Still waiting on the attorney's final say. But yes, buyer beware...and we are doing our best to cover all the bases before next Friday.

Although the owner has been up front with us and we have talked quite a bit in the interim, we still want to make sure it's all done legally and no chances later for "He said...she said". If it's not in writing and recorded properly, it ain't happening.

We are "your word is your bond" type people but when it comes to business and real estate and, for that matter, pretty much anything else in this day and age...we go the legal route. Cost more but things aren't like they used to be. Shame, isn't it?


----------



## Cyngbaeld (May 20, 2004)

If he is still making payments to the bank, you MUST get that mortgage in your name or you have no control over whether he makes the payments to the bank or not. He can take your payments and do whatever he wants and the bank will come after the house. I'm not clear from what you posted about whether or not he owes money on that property.


----------



## ChristieAcres (Apr 11, 2009)

Everything the OP described is what occurs when Realtors are involved, except 3rd party Escrow is used. How I understand the OP, is there were Buyers making payments to a Seller. They wanted out, so the 0+6 is taking over making the payments to that same Seller (Owner Financing). The Sale is being Recorded, and the current Seller becomes the Lien Holder (just like when a Bank finances for Borrowers). This was a good explanation, saw it online:

*If the property is free and clear, meaning the seller has clear title without any loans, the seller might agree to carry all the financing. In that instance, the buyer and seller agree upon an interest rate, monthly payment amount and term of the loan, and the buyer pays the seller for the seller's equity on an installment basis.*
* The security instrument is generally recorded in the public records, which protects both parties.*


I have negotiated Seller/Owner Financed Transactions, so am familiar with them. O+6 it sounds just fine, as long as your Attorney reviews and confirms.


----------



## Joshie (Dec 8, 2008)

Does current owner still have a mortgage on the property? If so, I doubt he could legally sell it to you.


----------



## ChristieAcres (Apr 11, 2009)

I don't the situation is clearly being understood.

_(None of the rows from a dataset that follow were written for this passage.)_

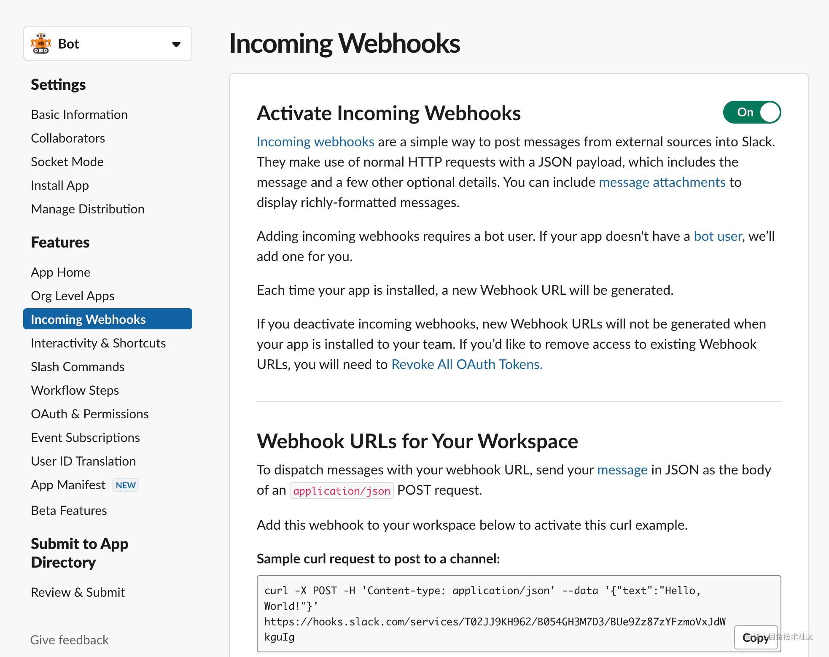
Task: Click Revoke All OAuth Tokens link
Action: (467, 364)
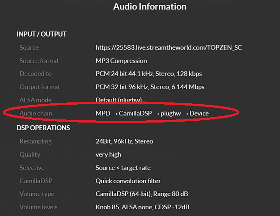
Task: Click the Quick convolution filter value
Action: (x=128, y=181)
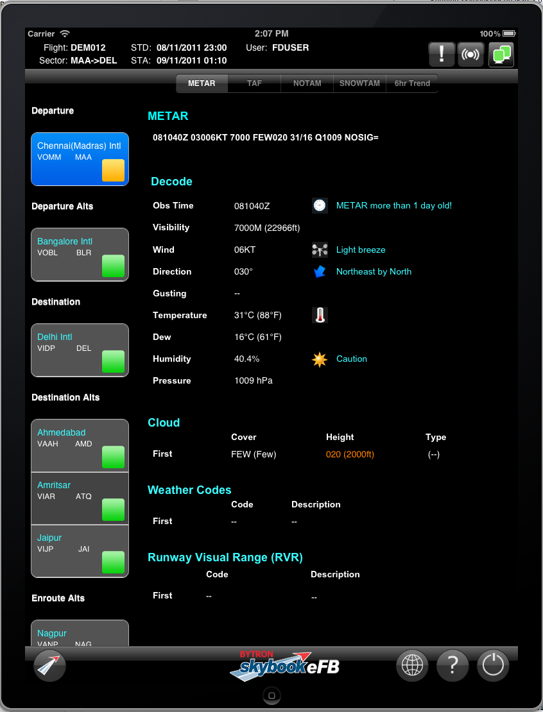
Task: Show the 6hr Trend tab
Action: click(412, 83)
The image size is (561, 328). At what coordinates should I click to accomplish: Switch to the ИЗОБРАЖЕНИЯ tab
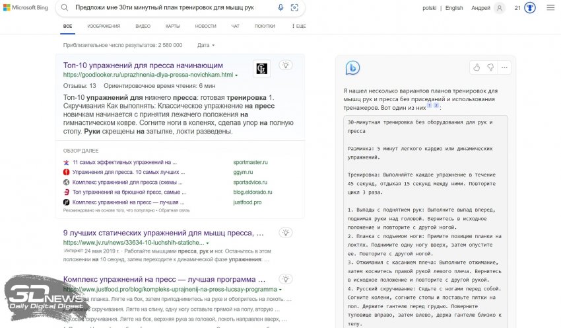(x=104, y=26)
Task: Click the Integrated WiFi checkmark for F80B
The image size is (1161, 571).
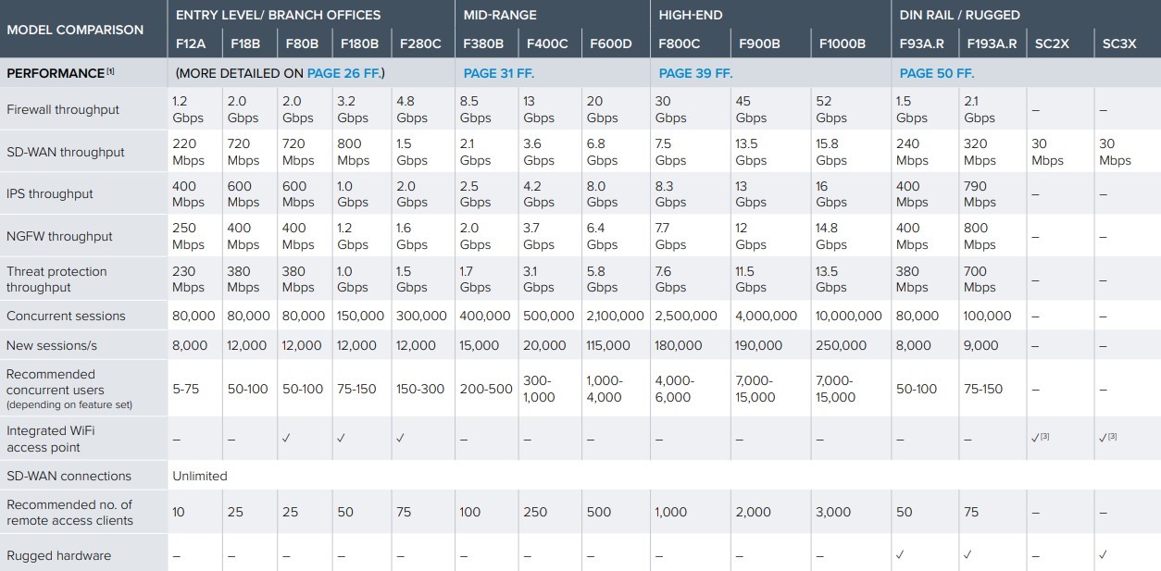Action: click(286, 439)
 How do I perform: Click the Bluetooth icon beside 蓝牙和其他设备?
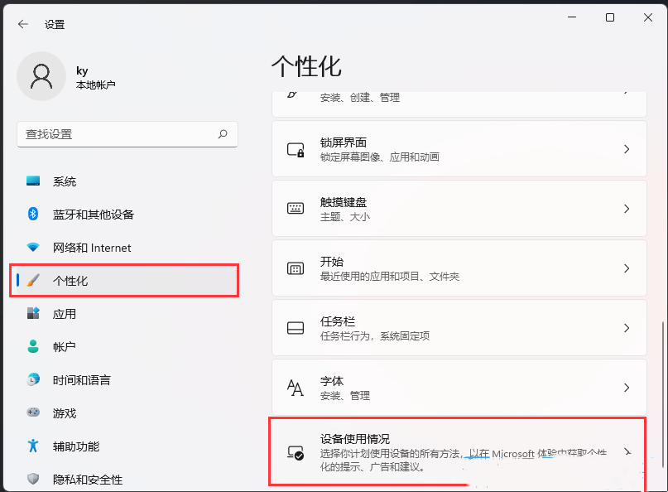point(33,215)
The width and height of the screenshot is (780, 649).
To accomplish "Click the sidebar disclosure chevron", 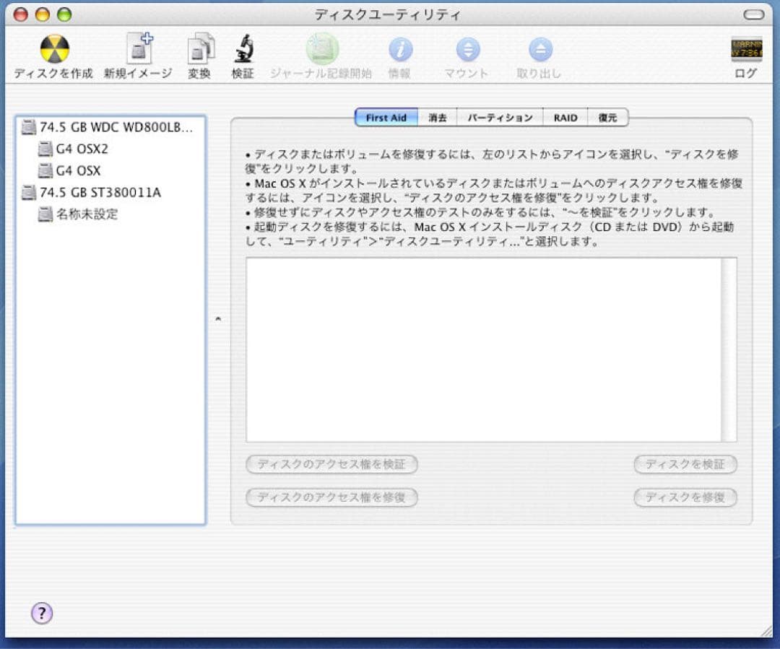I will [218, 319].
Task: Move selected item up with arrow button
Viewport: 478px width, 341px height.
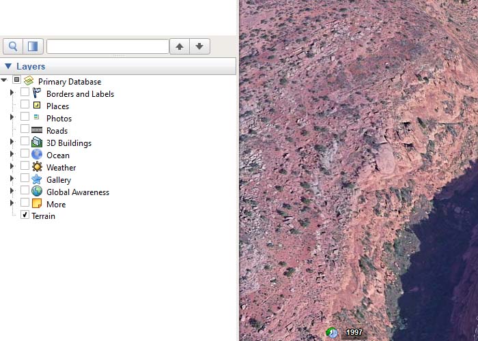Action: pos(180,46)
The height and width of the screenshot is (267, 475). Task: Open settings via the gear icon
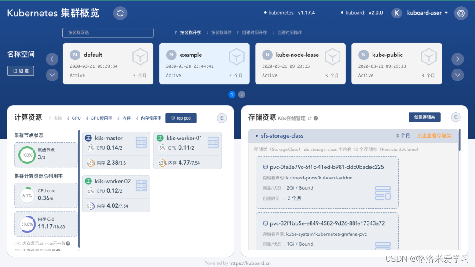pos(461,13)
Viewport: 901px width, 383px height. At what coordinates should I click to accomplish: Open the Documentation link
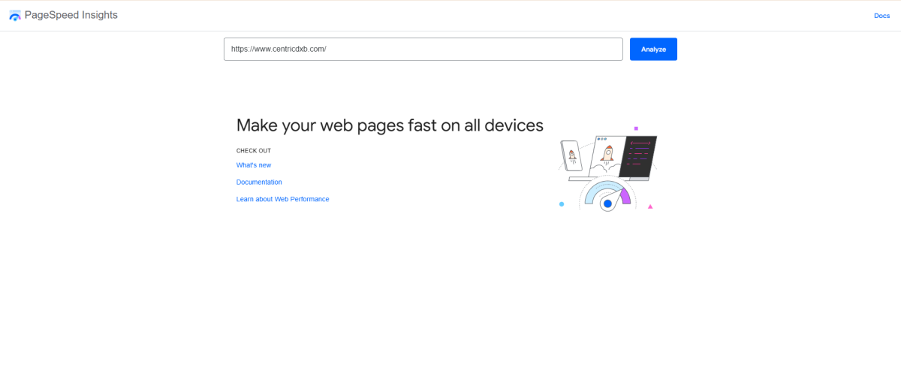point(259,182)
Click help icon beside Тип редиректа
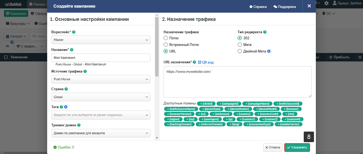The height and width of the screenshot is (154, 363). click(x=265, y=32)
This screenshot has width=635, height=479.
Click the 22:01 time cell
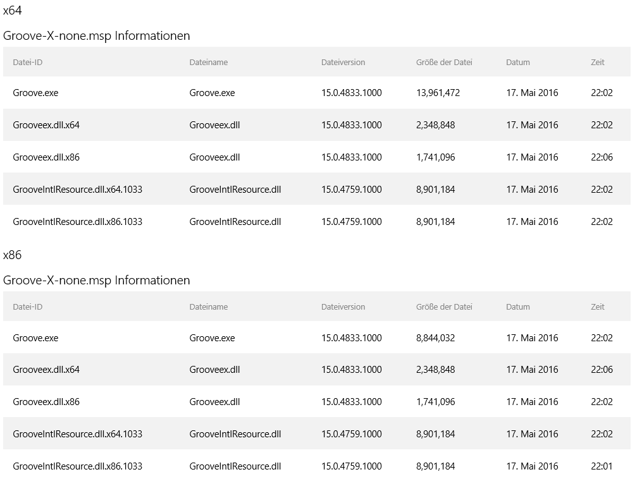[x=601, y=466]
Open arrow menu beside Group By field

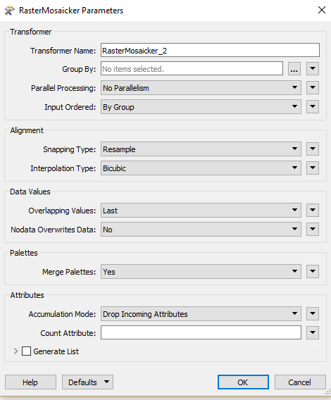(x=313, y=68)
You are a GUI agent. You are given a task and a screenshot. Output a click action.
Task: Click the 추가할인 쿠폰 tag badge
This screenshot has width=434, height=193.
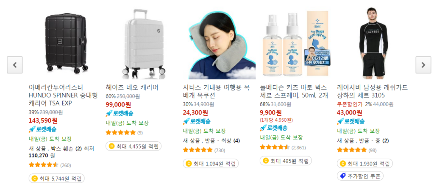(360, 176)
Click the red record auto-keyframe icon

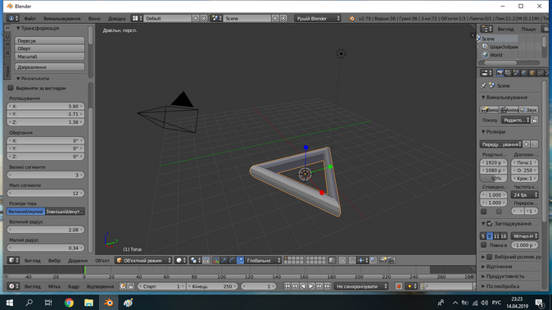pos(399,286)

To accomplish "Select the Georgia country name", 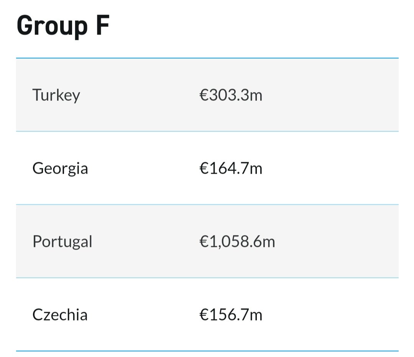I will tap(60, 168).
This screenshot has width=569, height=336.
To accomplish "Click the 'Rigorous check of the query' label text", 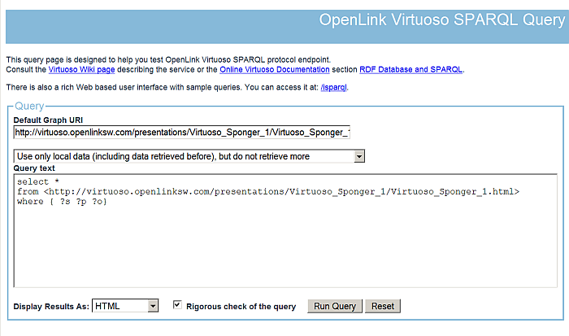I will [x=241, y=306].
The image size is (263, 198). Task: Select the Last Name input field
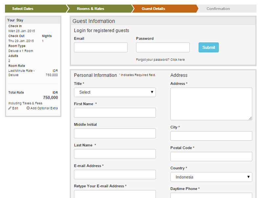click(x=115, y=154)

The OP clarified purchasing a home, by taking over the payments of another Buyer who was purchasing the home directly from the Seller, via Seller Financing. So, now, as Buyers, they are purchasing direct from the Seller.

There is NO mortgage company involved!


----------



## obleo+6 (Jul 21, 2008)

lorichristie said:


> I don't the situation is clearly being understood.
> 
> The OP clarified purchasing a home, by taking over the payments of another Buyer who was purchasing the home directly from the Seller, via Seller Financing. So, now, as Buyers, they are purchasing direct from the Seller.
> 
> There is NO mortgage company involved!



Thank you lorichristie, that's it exactly. No liens, no mortgage, the house and land is free and clear. He (owner finance/seller) owns it outright and we are making the payments to him. We bought out the present owners equity and they let us read their agreement with the owner (owner finance/seller) they were paying to. We will have the same agreement. After many questions and research, we own it, with him as just a lien holder on it...nothing else. 

We have been blessed! But due diligence for all when dealing with something like this. My brain is about to explode from all the who, what, when, where, how and why's of this deal...but I did learn something new and it was all worth it.

Thanks all for your input. Closing is on Friday and I've never been so happy to be swimming in moving boxes!


----------



## ItchingDuck (Jan 25, 2012)

We actually "purchased" a home on land contract in which we took over the sellers payments. Bad idea and we lost thousands. 
Now we are in a home with "seller financing". It is written up with the seller as the "lien holder" and us as the "purchasers". It is exactly like a mortgage. It is working well from a financial perspective.
However, what we didn't realize is that his son was an insane jerk and turned the surrounding landowners against us because he felt his dad should have given him the property vs selling it to us.


----------